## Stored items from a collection
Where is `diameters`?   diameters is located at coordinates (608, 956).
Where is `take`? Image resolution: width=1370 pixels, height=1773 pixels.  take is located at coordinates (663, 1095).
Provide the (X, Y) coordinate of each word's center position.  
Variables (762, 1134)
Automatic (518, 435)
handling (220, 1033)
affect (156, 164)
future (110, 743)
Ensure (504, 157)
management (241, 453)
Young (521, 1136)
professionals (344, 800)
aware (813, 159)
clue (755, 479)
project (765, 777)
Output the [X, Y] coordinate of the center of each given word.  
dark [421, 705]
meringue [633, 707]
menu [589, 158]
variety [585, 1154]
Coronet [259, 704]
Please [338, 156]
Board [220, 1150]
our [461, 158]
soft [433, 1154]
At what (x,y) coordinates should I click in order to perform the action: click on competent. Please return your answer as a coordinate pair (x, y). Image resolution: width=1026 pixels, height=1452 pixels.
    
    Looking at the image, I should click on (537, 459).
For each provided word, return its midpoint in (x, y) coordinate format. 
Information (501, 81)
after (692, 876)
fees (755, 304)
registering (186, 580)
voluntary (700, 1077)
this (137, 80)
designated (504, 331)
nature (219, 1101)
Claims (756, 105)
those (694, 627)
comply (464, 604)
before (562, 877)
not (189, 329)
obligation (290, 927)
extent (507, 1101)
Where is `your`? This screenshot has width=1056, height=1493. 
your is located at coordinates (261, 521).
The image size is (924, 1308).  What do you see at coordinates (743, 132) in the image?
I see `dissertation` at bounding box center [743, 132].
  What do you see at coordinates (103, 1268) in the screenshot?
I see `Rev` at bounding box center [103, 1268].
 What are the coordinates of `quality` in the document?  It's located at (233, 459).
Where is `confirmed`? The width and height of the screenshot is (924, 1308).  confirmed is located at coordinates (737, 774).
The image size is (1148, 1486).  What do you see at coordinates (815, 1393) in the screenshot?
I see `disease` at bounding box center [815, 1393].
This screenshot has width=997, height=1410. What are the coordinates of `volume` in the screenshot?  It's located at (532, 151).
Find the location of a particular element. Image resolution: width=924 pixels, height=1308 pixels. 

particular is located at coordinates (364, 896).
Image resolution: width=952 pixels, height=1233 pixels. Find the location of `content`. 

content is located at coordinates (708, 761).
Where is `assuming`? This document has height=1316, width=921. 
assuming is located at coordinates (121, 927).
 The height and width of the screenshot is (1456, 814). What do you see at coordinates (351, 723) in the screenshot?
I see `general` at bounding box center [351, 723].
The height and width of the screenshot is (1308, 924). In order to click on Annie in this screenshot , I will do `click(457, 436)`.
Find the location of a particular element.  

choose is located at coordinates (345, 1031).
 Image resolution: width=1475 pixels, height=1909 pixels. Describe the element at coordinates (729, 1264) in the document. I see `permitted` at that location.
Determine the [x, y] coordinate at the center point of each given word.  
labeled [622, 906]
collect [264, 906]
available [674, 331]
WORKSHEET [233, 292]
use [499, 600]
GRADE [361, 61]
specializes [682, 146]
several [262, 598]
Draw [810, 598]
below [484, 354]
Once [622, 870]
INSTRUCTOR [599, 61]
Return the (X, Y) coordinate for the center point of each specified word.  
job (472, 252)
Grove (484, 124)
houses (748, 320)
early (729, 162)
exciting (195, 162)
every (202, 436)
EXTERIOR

## TASK DIRECTIONS
Copy out the lines from the records above, starting at the line containing "has height=1316, width=921." and ending at the line containing "center [351, 723].", with both of those lines included and nothing altered.

## WRITTEN RESPONSE
Where is `assuming`? This document has height=1316, width=921. 
assuming is located at coordinates (121, 927).
 The height and width of the screenshot is (1456, 814). What do you see at coordinates (351, 723) in the screenshot?
I see `general` at bounding box center [351, 723].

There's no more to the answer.